- What this task involves -
Give the records below again, word for word. No pictures belong in the copy.

- Exercise materials -
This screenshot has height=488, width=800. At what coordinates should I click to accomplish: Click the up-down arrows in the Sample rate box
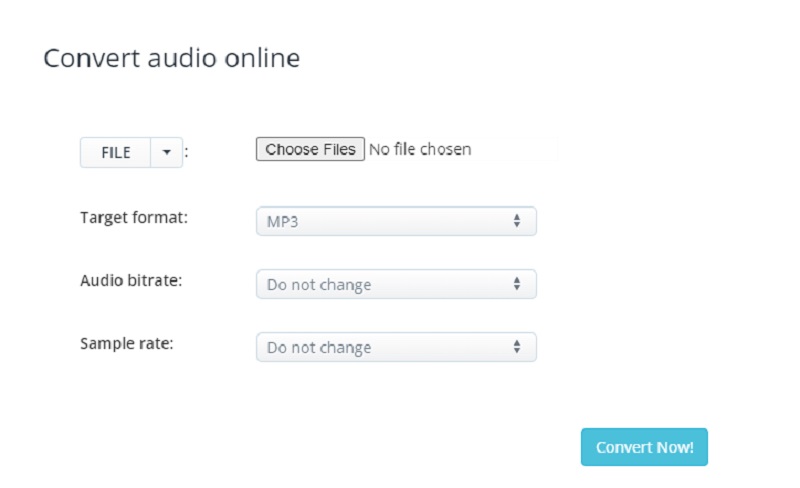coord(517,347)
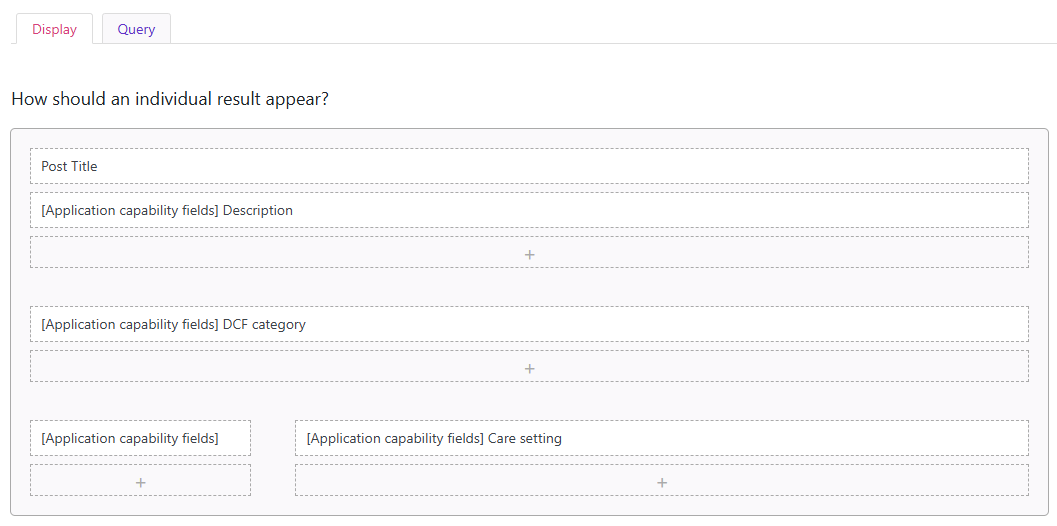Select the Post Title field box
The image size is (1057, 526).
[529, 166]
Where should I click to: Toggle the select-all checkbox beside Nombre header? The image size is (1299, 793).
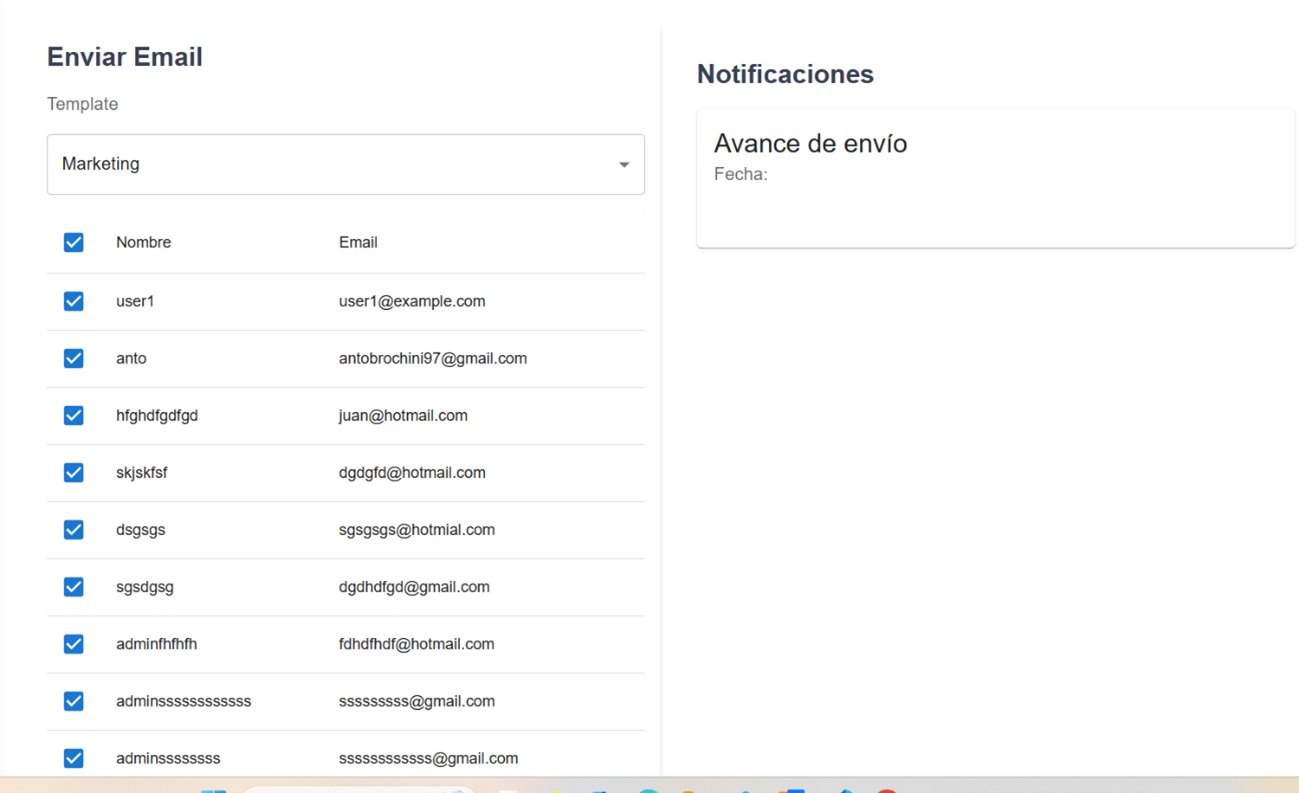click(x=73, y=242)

- Written answer -
This screenshot has height=488, width=800. At what coordinates should I click to accomplish: Click the up-down arrows in the Sample rate box
coord(517,347)
Select the Post Title field box
The image size is (1057, 526).
[529, 166]
Where should I click to: Toggle the select-all checkbox beside Nombre header? The image size is (1299, 793).
click(x=73, y=242)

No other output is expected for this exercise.